Le vieil homme referme la porte. Il craque le bouchon, prend une gorgée de sirop et va au piano.
L'enfant assis sur la marche écoute et le son vient tout de suite caresser sa peau, couler dans ses veines. Comment personne ne pouvait-il comprendre ? Personne n'avait-il jamais ressenti, ni
vécu, ce que vivait l'enfant ? Bien vite il démissionnait de ce poste
d'instituteur que le père trouvait enviable, l'enfant seul avec ce
même désir, cette même soif difficile à nommer.
Il tombe nez à nez dans un fabliau qu'il contait sur ce mot "métier", parce que tout arrive quand on est au printemps, bien placé dans le vent, ronflant, chargé d'oiseaux et d'épais nuages qui s'empressent vers le nord, chargé d'idées, de désirs et de mots, tout vient, se précipite comme les corbeaux avec leurs bouts de branches, les ramiers, les tourterelles, les mouettes avec leurs ailes qui s'agitent, tout apporte de quoi construire le nid des phrases, battre leur rythme impatient, alors le mot
mestier vient et revient,
quanque mestier li était, dit le fabliau, c'étaient les savoir-faire du vilain, comparables à ceux des oiseaux mais différents, variés comme le temps qu'il fait, utiles comme les graines, le soleil et la pluie.
Un métier pour se rendre utile ? Pour se garder de la course effrénée des désirs.

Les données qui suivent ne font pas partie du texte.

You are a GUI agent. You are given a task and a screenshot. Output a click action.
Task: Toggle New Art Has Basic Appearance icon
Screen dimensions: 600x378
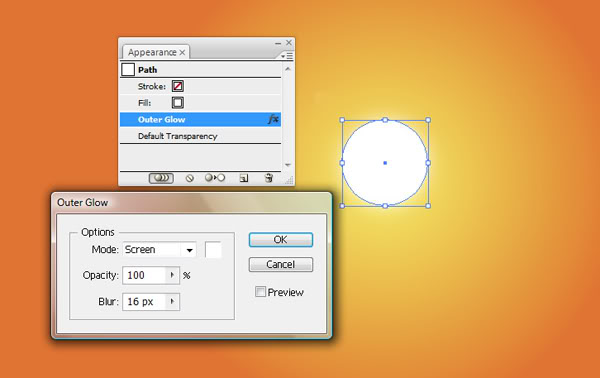161,178
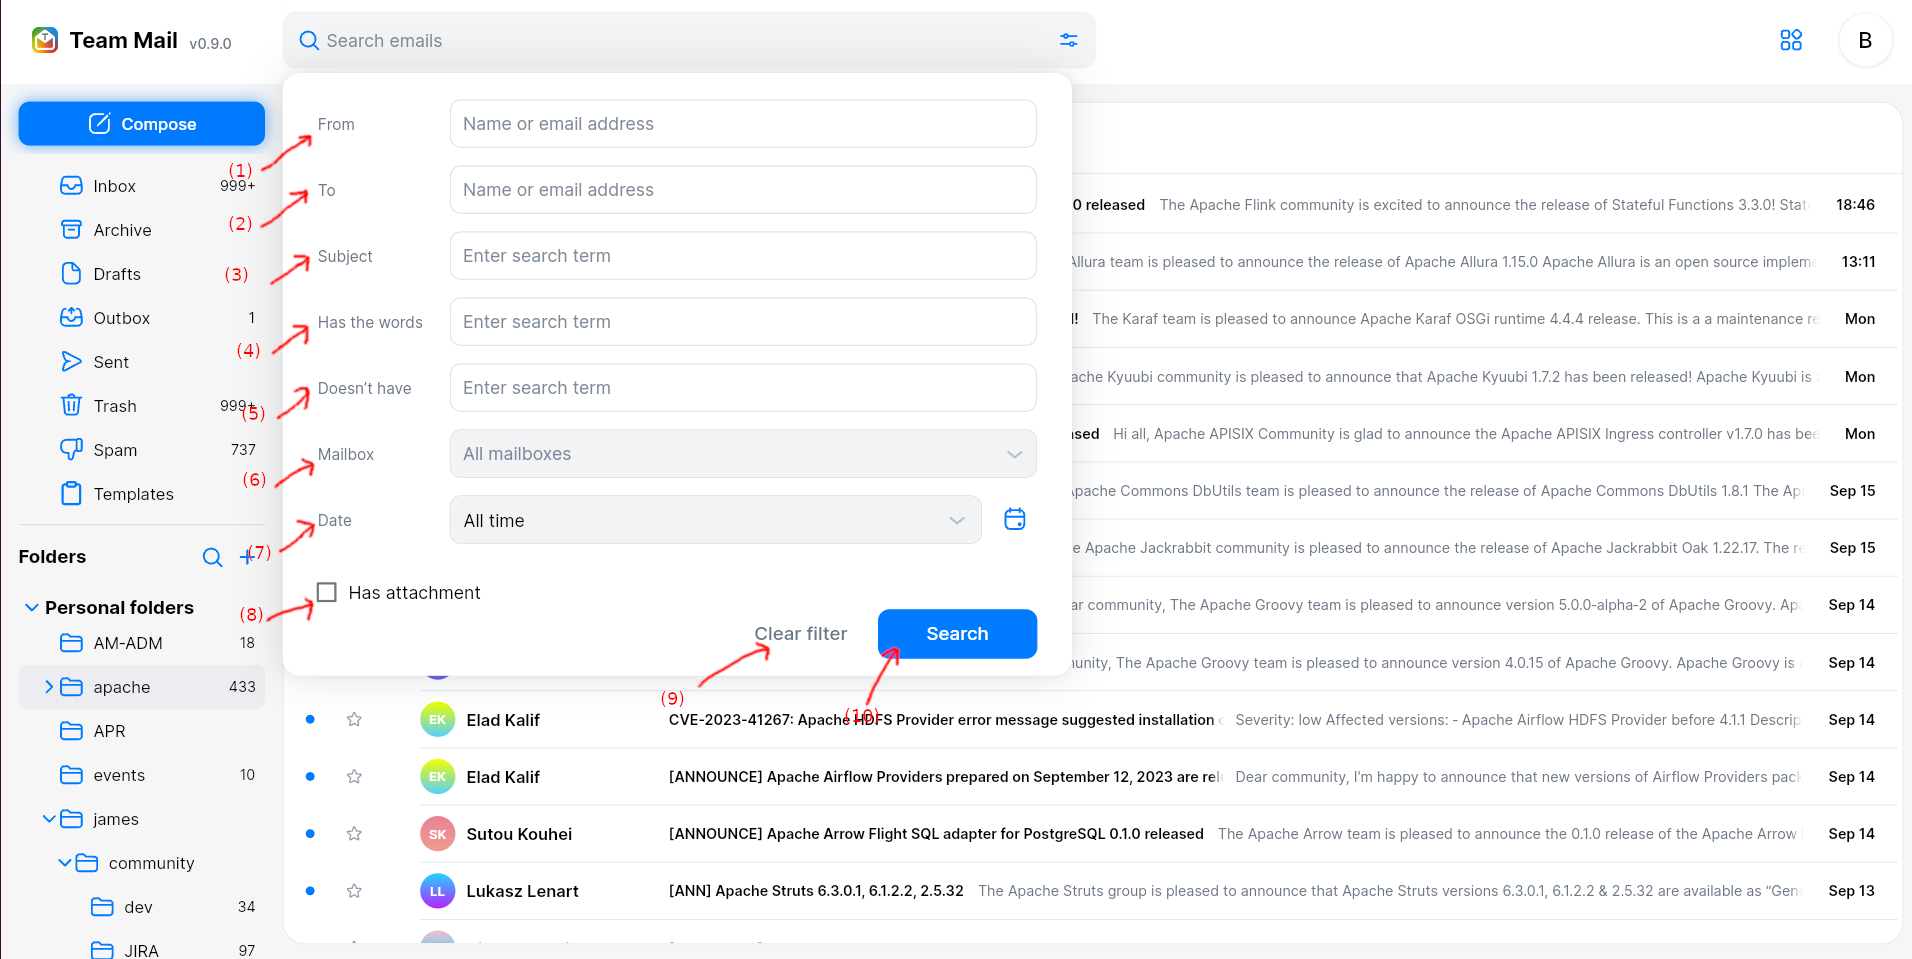1912x959 pixels.
Task: Click the folder search magnifier icon
Action: pos(212,557)
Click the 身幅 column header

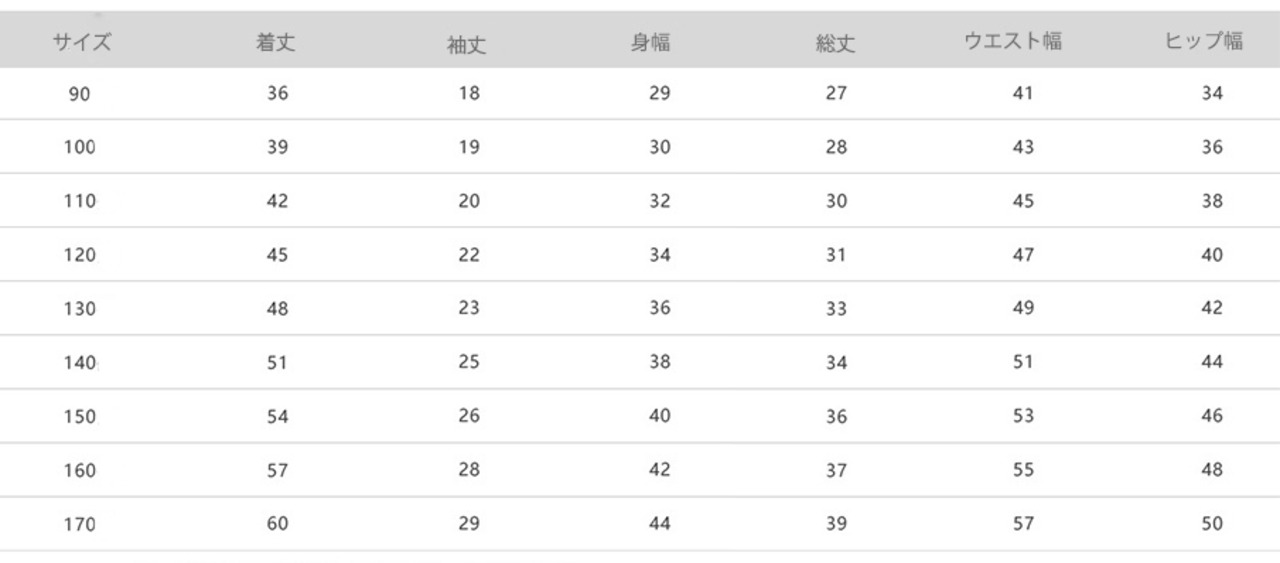click(650, 42)
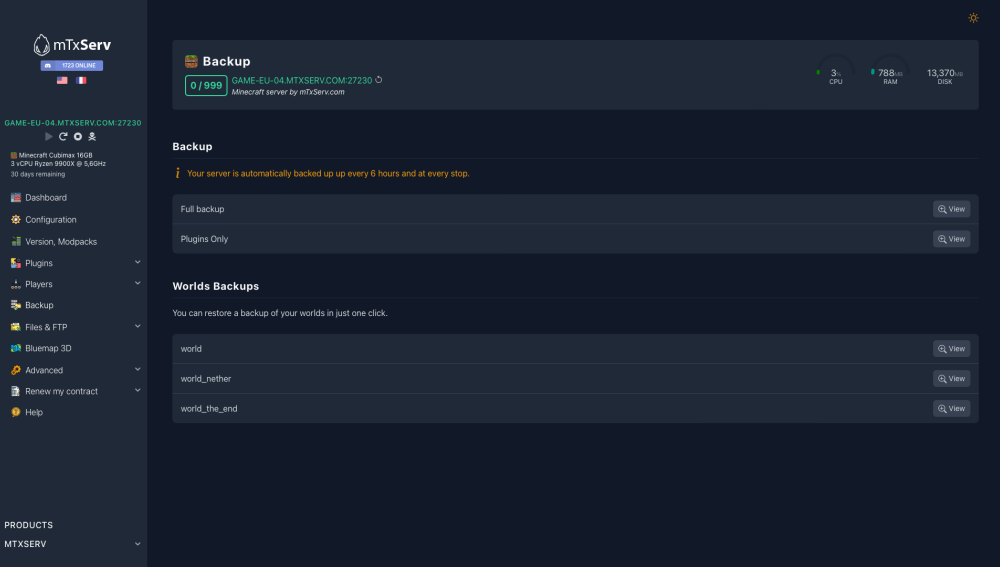Open Bluemap 3D from the sidebar
This screenshot has height=567, width=1000.
(48, 348)
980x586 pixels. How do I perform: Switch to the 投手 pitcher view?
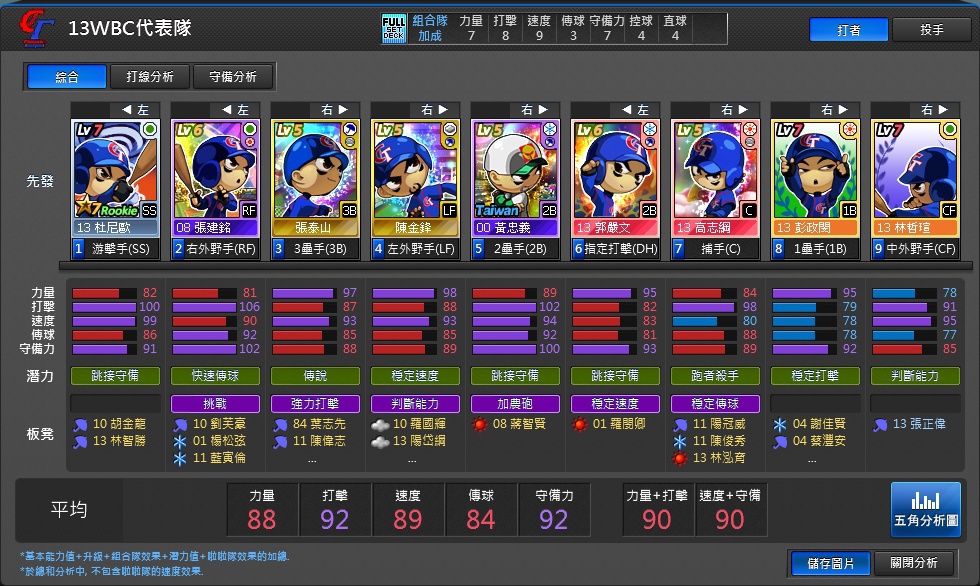click(931, 29)
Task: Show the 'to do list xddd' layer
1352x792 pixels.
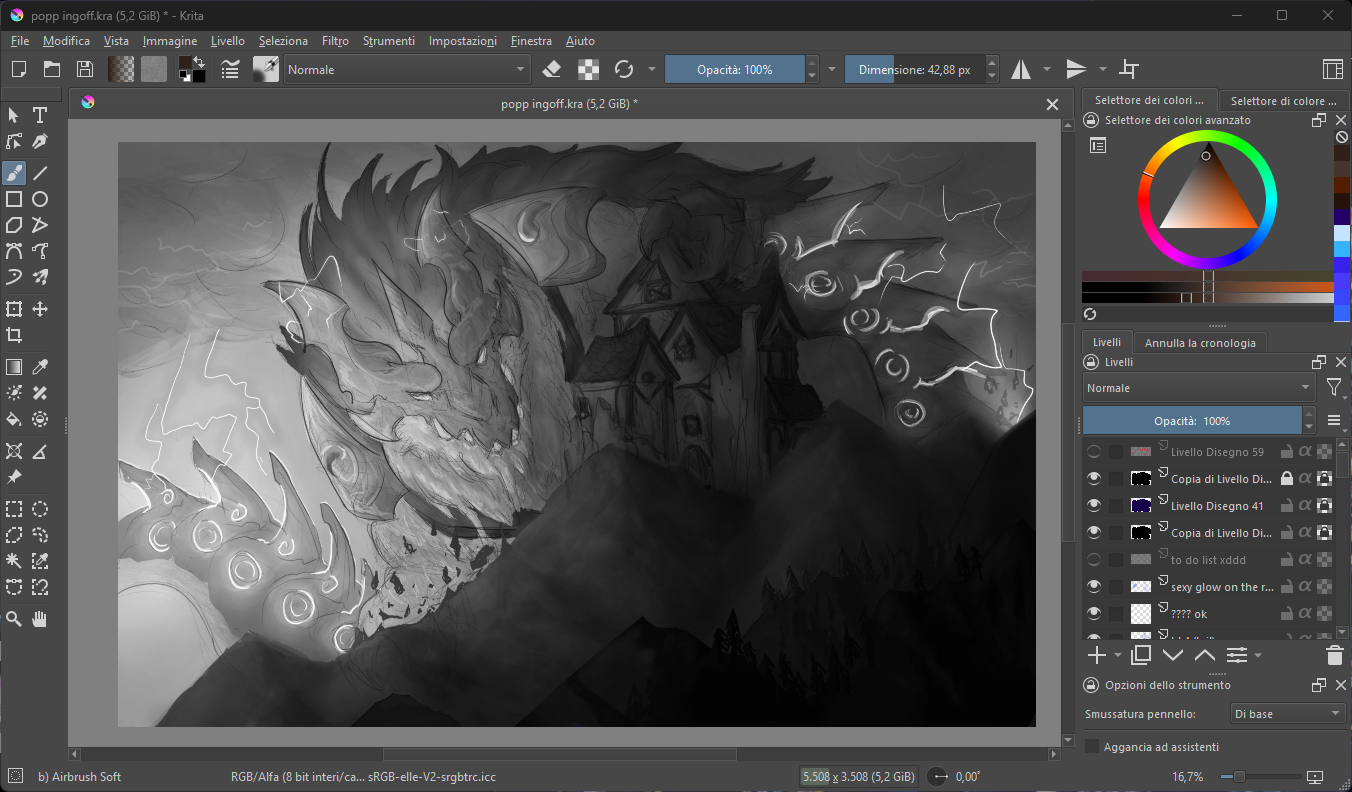Action: click(x=1093, y=560)
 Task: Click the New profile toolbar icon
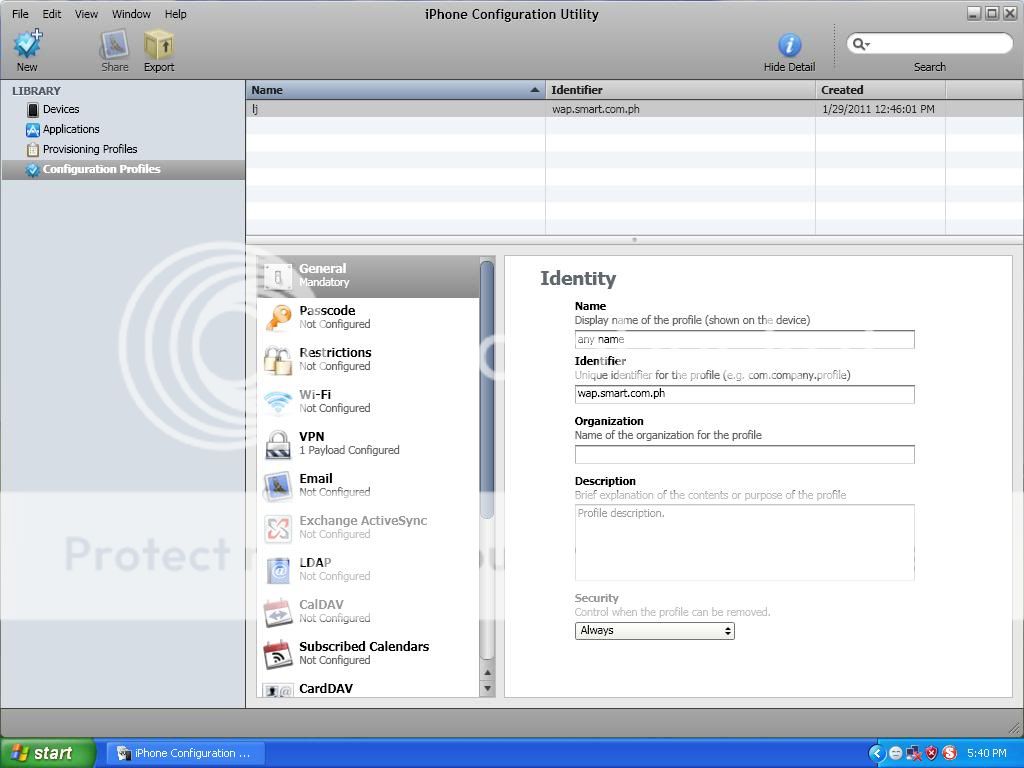point(27,45)
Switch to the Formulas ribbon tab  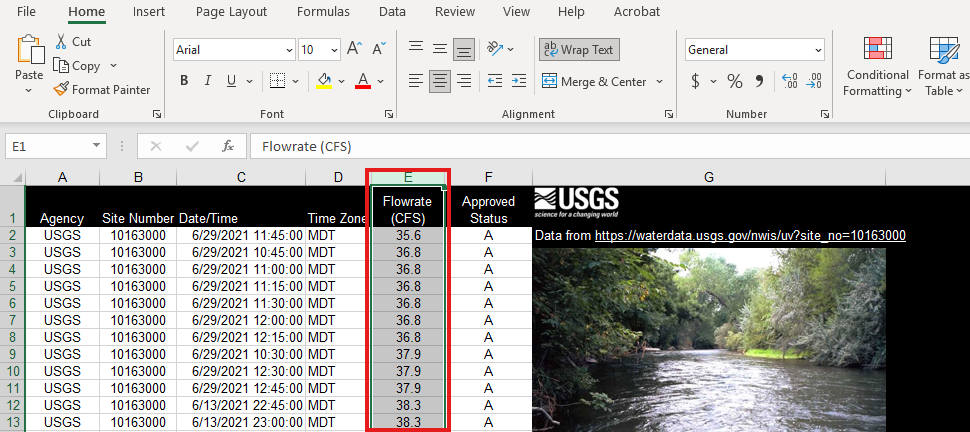(323, 12)
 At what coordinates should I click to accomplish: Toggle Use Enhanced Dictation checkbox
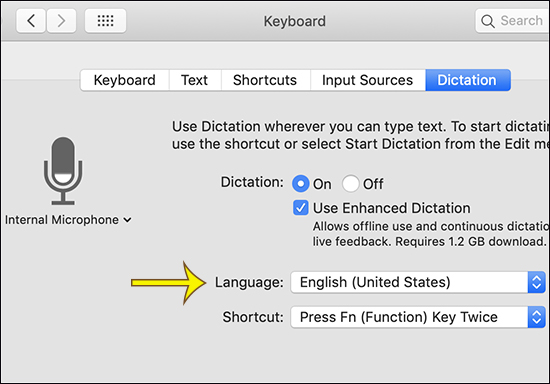[301, 208]
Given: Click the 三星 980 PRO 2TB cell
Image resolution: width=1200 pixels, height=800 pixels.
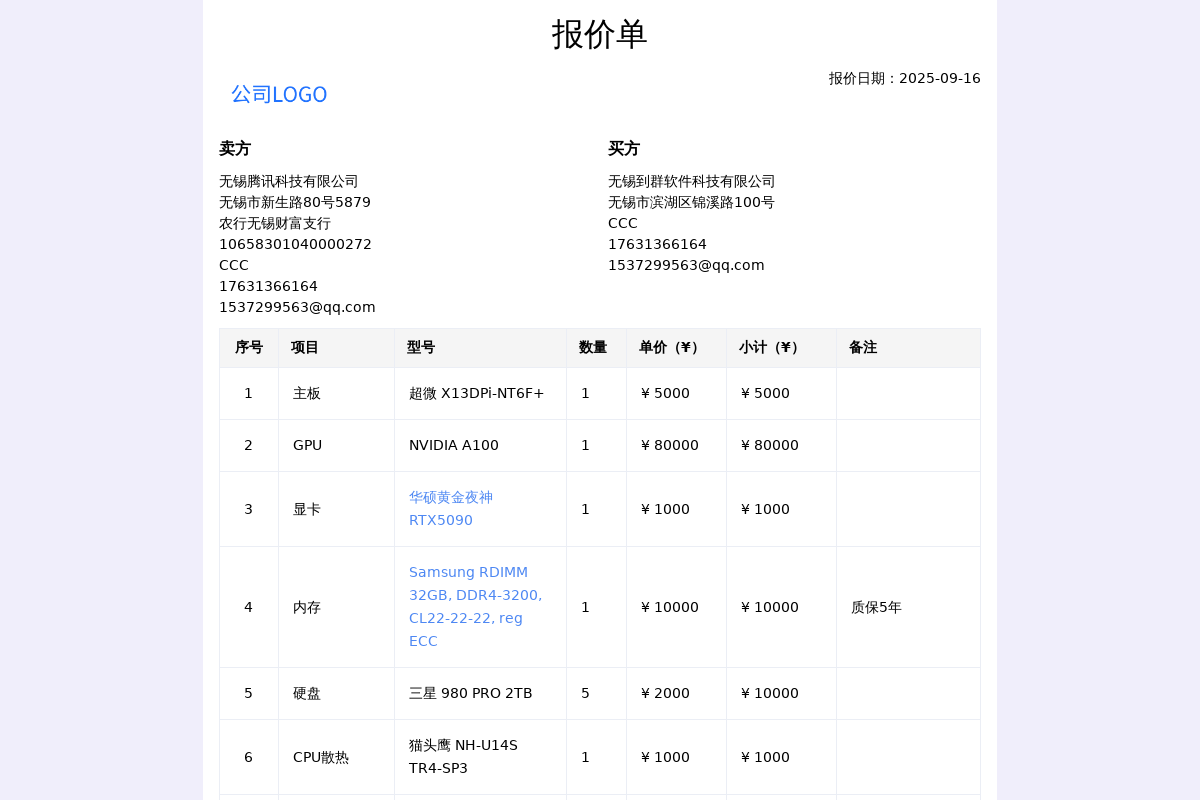Looking at the screenshot, I should (470, 693).
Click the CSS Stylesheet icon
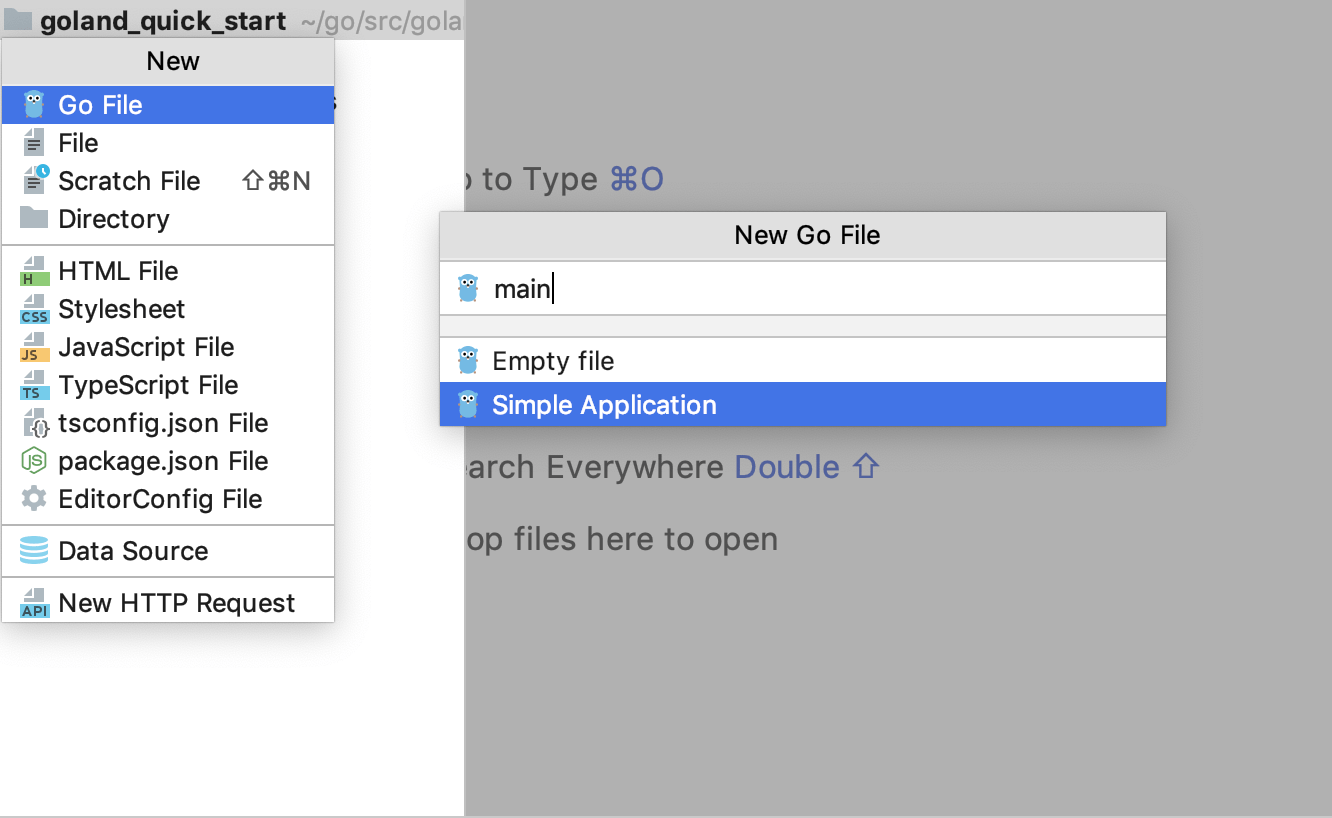 pos(34,309)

Ranger, ralentir, arrêter, ne plus faire "le cheval échappé" comme dit Montaigne — pour qui se ranger c'était se mettre en retraite de trop de métiers, trouver du temps pour soi. Autant pour Pascal rentrer dans sa chambre, toujours faut-il se garder de tant d'agitation mais on sait que c'est impossible, le temps de l'humain est celui de la course à l'infini. Alors il faut apprendre à rythmer, à composer... comme le reste de la Nature, à faire mille prouesses dans l'efficacité et la beauté. Et la beauté ! car sans cette capacité d'admirer, de contempler, nous sommes à nouveau soumis au délire.